As Sunny knows, one does not defeat multiple sclerosis. The disease is here today, and it is still here tomorrow. But with help from skilled, caring physicians at the Waddell Center, one can rise above it. One can point to victories. And for Sunny, whose given name is Sanaz, there have been three.
The first was acceptance of her diagnosis, which followed an episode of light-headedness and double vision. Sunny found her way to the Waddell Center, where her care was expertly managed and where she found compassionate reassurance. “I was really scared,” Sunny recalls. “I thought this was the end of world; I thought I was going to die. There were times I was so terrified I would go there and cry and cry and cry. They were amazing. I had considered moving back to New Jersey to be with my family, but I decided I wanted to remain here and keep my independence. So the Waddell Center became my family.”
A few years later, Sunny experienced her first exacerbation, an attack that turned her entire body numb. It was a turning point, an indication that it was time to go on medication. But the medication proved insufferable. Sunny gave herself an injection every other day, then suffered flu-like symptoms for the next 36 hours. She also continued to suffer periodic attacks, which made her feel as if someone had “opened my head and shoved in a sponge or cotton balls.” Miserable, she told her new doctor at the Waddell Center that she didn’t want to live anymore. Her second victory over MS followed.

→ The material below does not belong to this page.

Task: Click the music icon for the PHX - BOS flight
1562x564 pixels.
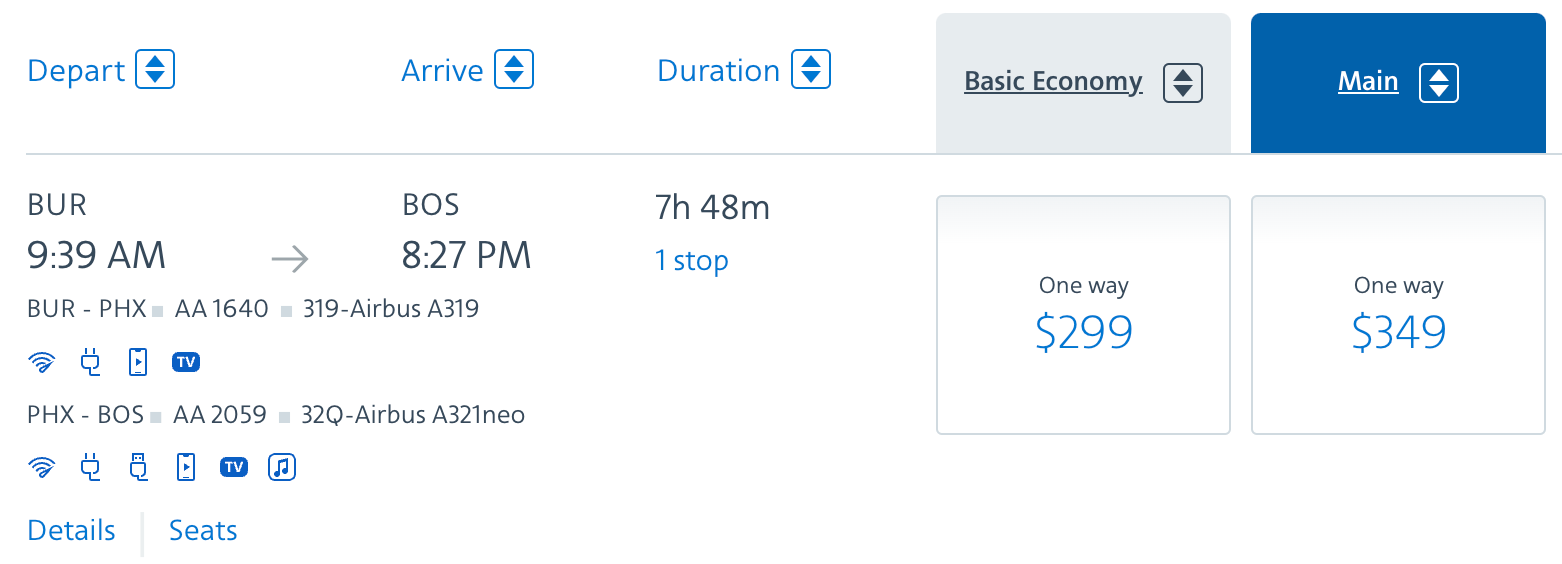Action: (x=283, y=467)
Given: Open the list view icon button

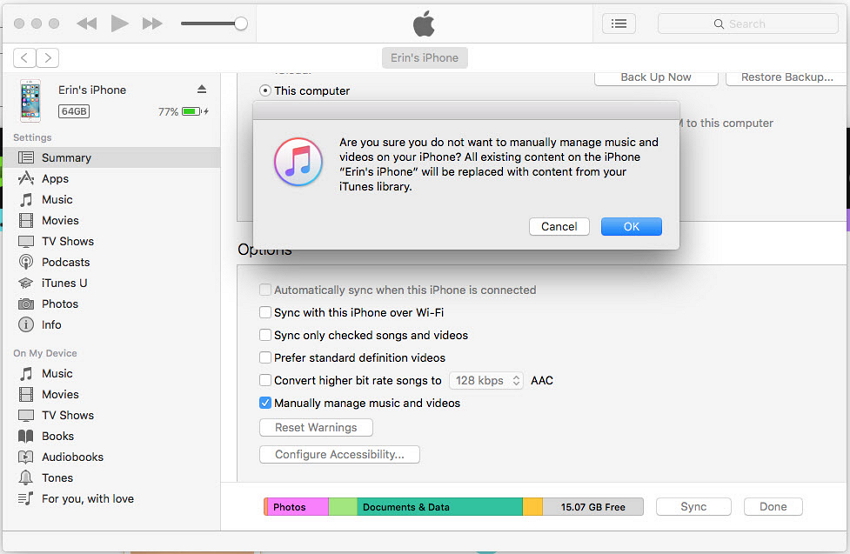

Her doctor introduced her to a new medication that produced remarkable results for patients with relapsing MS but that also, by turning off the immune system, carried potentially grave risks of infection. Sunny knew she was taking a chance, but in her words, “If I could live even one year without flare-ups and side effects, it was worth it.” Eight years later, Sunny is thriving – gratefully – on this therapy.
Her third victory is perhaps sweetest of all. Sunny hadn’t expected to have children, but after marrying four years ago at age 36, she and her husband gradually began to talk about having a child. Nearly two years ago Sunny raised the topic with her current Waddell Center doctor, Aram Zabeti, MD, who told her: “If there is ever a time when you want to try to have a child, now is the time.”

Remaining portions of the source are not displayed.